__Document segment__:
The other class in the statemsg namespace – CCM_StateMsg - contains the state messages themselves. If we look at the class instance we will see all of the state message recorded.
And opening one up will show the details of the state message and some data we have already discussed.
OK, cool – so lets resend this data to the MP and track it’s progress. I will use a simple state message resync script to make this happen.
RefreshServerComplianceState()
Sub RefreshServerComplianceState()
dim newCCMUpdatesStore
set newCCMUpdatesStore = CreateObject ("Microsoft.CCM.UpdatesStore")
newCCMUpdatesStore.RefreshServerComplianceState
wscript.echo "Ran RefreshServerComplianceState."
End Sub
This script can be found on the web in various places and simply makes use of the SCCM SDK to cause the client to resend it’s data to the MP. It’s a convenient way to force some state messages up so we don’t have to wait on components to insert them.

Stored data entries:
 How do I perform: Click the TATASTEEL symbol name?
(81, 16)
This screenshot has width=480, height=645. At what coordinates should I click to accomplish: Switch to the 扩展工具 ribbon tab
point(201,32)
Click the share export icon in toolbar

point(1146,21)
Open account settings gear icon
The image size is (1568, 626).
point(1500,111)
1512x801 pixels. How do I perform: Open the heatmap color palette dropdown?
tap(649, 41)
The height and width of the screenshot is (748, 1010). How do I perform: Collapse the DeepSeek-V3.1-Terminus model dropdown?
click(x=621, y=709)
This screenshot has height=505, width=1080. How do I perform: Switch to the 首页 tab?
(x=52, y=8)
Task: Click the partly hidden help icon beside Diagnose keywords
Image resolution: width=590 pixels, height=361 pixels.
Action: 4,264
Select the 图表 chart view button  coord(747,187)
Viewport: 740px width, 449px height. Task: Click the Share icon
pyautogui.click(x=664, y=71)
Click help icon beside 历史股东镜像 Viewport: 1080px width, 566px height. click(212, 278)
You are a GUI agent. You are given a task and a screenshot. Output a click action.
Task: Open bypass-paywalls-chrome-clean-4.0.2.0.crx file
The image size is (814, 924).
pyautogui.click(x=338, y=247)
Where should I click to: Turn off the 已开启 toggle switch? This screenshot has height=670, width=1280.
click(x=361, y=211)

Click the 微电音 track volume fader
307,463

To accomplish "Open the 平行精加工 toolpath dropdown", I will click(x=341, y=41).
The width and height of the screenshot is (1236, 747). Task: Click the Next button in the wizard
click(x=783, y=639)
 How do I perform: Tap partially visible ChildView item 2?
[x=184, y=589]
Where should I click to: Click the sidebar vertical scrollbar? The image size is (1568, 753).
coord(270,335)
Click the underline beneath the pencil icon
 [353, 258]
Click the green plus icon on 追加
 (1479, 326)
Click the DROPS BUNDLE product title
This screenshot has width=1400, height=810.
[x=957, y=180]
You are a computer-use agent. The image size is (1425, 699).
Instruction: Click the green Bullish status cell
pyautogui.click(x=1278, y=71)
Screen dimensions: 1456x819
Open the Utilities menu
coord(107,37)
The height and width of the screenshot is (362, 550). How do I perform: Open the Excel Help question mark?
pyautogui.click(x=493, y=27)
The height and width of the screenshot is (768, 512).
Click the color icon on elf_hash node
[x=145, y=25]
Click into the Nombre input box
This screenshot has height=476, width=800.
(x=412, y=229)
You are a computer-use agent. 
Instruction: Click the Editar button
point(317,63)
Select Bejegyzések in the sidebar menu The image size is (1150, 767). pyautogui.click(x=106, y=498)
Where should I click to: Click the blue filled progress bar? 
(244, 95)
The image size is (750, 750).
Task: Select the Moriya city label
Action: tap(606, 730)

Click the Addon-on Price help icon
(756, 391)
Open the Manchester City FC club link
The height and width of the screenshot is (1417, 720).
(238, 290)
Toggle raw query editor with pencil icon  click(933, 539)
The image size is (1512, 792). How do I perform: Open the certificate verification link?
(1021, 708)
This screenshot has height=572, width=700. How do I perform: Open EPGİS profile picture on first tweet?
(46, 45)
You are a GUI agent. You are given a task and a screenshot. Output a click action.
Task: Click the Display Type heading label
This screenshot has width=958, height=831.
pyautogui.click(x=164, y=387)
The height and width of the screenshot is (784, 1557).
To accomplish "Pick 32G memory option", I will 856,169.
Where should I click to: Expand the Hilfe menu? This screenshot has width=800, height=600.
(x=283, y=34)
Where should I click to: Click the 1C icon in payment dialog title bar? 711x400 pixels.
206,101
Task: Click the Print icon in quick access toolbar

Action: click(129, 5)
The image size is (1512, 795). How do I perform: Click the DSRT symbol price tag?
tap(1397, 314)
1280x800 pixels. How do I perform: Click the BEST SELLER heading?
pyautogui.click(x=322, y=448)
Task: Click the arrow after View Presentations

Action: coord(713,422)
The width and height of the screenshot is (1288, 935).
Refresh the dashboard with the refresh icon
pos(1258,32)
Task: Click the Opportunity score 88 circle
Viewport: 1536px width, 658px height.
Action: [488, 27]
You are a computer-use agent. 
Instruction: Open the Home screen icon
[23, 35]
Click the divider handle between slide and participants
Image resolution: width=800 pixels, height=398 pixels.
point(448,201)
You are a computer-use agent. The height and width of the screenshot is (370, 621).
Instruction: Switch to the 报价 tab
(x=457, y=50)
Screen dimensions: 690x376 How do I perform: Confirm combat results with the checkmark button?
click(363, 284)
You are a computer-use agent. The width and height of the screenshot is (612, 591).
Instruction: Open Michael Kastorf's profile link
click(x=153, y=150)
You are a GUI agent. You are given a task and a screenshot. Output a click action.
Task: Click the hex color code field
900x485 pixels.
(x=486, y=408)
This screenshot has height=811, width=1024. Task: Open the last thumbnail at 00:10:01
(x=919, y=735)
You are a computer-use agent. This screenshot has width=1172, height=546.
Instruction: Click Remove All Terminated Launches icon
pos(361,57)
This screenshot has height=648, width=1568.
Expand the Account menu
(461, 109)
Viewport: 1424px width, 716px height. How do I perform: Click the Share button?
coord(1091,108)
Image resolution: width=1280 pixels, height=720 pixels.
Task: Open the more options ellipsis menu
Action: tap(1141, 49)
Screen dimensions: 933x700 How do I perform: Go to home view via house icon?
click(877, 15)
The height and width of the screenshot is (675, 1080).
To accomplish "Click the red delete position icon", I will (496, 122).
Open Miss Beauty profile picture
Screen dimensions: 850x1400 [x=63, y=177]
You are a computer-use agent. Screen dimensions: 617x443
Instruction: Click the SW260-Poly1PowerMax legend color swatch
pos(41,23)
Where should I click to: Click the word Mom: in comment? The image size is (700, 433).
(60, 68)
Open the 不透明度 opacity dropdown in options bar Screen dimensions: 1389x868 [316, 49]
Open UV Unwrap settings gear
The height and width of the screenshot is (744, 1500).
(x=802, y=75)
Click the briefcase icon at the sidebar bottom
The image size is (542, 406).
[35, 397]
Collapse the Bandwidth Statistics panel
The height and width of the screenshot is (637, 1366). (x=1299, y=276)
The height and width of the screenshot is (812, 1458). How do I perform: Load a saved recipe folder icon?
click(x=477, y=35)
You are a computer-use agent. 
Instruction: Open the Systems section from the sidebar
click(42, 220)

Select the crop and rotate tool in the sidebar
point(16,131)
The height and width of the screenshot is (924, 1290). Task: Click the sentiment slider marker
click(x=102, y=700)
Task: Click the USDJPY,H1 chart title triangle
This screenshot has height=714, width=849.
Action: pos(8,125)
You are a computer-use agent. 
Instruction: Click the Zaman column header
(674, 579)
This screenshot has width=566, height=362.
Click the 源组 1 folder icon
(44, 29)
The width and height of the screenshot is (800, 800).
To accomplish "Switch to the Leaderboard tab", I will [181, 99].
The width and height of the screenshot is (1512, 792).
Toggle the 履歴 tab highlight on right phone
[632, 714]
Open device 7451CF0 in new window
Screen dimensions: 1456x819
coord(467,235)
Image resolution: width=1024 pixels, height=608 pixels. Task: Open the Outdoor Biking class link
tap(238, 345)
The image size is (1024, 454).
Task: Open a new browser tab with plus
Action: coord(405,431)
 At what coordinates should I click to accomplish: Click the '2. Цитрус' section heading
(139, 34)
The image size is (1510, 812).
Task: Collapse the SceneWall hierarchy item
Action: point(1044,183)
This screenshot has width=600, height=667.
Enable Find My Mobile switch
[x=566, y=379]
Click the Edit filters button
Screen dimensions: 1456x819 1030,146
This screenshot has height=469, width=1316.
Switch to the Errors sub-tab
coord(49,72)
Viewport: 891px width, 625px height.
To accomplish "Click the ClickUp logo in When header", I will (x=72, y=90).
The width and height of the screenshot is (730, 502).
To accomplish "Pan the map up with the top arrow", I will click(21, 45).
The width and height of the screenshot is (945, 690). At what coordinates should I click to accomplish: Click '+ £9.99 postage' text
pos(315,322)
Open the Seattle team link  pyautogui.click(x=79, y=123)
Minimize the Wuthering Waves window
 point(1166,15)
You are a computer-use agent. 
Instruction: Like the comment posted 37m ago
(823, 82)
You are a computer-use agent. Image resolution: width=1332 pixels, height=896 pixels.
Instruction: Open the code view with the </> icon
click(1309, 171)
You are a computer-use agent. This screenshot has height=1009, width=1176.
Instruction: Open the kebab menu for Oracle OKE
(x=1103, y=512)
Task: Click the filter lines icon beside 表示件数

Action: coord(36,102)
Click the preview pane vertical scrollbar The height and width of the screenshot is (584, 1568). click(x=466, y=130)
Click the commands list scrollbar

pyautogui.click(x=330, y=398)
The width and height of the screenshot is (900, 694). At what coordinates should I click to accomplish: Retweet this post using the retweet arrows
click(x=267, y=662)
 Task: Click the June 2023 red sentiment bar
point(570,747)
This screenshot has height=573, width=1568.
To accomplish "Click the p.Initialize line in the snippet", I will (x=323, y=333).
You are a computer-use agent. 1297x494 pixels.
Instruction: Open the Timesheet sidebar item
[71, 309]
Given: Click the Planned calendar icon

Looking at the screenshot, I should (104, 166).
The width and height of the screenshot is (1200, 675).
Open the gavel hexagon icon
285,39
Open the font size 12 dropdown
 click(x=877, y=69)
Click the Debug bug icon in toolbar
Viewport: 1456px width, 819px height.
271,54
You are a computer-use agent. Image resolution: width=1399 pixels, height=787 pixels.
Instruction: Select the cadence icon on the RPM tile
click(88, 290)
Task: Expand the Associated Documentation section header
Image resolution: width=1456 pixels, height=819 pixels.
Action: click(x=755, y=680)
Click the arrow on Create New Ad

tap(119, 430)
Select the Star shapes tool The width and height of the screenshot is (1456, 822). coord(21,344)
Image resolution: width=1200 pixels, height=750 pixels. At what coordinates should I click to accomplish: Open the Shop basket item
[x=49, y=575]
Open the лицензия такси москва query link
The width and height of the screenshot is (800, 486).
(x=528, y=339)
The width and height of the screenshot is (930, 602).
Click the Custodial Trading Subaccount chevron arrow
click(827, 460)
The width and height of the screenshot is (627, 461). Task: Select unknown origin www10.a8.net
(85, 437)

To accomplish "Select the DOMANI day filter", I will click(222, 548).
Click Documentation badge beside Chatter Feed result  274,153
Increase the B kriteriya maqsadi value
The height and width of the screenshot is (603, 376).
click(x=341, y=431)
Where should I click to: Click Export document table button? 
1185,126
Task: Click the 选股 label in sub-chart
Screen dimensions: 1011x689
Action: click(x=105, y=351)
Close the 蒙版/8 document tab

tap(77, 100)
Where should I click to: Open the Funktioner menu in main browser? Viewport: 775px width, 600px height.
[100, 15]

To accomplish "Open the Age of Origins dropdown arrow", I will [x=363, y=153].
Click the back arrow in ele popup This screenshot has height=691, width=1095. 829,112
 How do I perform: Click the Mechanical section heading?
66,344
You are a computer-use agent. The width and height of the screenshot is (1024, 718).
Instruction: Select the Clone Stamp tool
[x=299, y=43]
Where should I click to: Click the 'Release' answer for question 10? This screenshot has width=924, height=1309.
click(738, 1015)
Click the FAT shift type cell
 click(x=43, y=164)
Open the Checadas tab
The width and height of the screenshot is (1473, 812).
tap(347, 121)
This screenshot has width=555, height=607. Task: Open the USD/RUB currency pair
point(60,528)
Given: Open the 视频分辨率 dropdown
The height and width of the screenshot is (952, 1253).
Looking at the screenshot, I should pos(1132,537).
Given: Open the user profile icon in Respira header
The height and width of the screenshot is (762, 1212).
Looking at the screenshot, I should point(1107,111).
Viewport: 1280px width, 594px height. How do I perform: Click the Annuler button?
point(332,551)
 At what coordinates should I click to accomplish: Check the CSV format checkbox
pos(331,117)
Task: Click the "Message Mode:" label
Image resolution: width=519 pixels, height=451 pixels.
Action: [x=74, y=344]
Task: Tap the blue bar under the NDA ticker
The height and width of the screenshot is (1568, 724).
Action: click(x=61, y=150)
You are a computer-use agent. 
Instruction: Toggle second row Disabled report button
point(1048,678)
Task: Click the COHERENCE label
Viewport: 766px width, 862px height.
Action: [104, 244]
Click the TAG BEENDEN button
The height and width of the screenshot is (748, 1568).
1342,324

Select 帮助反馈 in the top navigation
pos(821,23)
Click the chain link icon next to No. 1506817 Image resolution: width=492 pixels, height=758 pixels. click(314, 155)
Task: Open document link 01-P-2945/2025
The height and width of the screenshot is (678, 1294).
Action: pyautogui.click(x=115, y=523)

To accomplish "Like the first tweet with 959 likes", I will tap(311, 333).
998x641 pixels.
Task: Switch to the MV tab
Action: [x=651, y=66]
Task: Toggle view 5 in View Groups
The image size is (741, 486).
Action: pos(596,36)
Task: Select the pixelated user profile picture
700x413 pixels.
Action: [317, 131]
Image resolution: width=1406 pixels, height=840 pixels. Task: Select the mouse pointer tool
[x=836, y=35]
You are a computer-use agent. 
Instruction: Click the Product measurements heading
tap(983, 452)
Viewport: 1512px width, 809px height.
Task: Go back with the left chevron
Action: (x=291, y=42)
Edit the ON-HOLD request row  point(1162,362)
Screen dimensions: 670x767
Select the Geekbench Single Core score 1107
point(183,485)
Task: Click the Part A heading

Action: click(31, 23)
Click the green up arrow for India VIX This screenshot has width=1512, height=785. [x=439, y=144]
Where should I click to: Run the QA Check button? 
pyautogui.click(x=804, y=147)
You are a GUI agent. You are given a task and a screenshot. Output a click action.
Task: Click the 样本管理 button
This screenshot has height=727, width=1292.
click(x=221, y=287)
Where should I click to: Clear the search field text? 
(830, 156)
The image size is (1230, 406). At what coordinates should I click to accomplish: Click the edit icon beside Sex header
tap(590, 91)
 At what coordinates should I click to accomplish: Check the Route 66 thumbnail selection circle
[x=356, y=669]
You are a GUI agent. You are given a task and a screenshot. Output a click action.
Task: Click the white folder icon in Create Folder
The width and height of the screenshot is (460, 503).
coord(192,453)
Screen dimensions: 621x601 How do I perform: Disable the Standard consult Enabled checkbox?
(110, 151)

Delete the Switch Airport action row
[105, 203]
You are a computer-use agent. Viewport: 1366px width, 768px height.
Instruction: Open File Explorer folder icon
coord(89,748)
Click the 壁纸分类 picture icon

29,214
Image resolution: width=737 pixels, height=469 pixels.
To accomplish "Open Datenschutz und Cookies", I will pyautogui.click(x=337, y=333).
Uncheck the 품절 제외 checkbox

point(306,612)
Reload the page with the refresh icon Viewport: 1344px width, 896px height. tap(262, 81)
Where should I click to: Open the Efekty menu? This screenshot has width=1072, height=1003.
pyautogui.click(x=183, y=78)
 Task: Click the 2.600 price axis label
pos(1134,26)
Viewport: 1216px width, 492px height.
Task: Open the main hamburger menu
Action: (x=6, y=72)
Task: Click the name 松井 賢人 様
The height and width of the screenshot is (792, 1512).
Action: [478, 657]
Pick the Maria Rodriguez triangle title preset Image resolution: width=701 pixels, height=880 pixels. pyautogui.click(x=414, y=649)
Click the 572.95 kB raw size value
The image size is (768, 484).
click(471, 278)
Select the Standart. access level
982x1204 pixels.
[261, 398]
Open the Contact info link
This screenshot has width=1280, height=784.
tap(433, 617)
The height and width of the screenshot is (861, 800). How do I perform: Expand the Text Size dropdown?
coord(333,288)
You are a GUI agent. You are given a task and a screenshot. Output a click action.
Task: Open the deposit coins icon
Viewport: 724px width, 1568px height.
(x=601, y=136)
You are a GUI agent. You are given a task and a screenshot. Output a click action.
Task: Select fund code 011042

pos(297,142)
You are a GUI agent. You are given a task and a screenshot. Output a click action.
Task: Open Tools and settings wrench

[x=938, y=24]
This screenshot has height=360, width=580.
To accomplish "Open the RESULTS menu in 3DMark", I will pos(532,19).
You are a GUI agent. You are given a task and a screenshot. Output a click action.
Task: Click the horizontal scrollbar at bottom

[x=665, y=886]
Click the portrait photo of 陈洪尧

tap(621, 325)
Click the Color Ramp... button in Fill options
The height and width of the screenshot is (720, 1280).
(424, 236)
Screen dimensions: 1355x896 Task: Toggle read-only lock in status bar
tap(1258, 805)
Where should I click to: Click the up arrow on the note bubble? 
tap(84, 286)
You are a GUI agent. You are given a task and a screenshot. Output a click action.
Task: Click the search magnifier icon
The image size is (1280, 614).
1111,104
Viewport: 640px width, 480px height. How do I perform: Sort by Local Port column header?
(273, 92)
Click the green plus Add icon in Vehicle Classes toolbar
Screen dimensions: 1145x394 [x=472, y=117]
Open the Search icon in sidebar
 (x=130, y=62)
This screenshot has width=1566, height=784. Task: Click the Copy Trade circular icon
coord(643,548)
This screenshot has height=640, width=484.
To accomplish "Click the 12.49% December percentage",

__Aim__:
Continue the write-up on resending SCCM state messages to the management point, starting right after its final sentence. These entries were drawn from a separate source.

__Result of this exercise__:
Typically, a vb script is executed simply by using cscript as show below. But note that this fails. I show this to illustrate the problem you might see if trying to run the script yourself. SCCM is a 32 bit application but, in this case, running on a 64 bit server. The default version of cscript is the 64 bit version – and generally this works fine with any vbscript. In this case, however, the call being made requires the 32 bit version of cscript which you must run out of the syswow64 folder as shown in the second example.
At this point we have to wait for the next state message polling cycle which will cause all state messages to be sent back up.
Our polling cycle has now fired and if we look at the statemessage.log we see that the state information has been pulled, formatted (into XML) and sent to the MP.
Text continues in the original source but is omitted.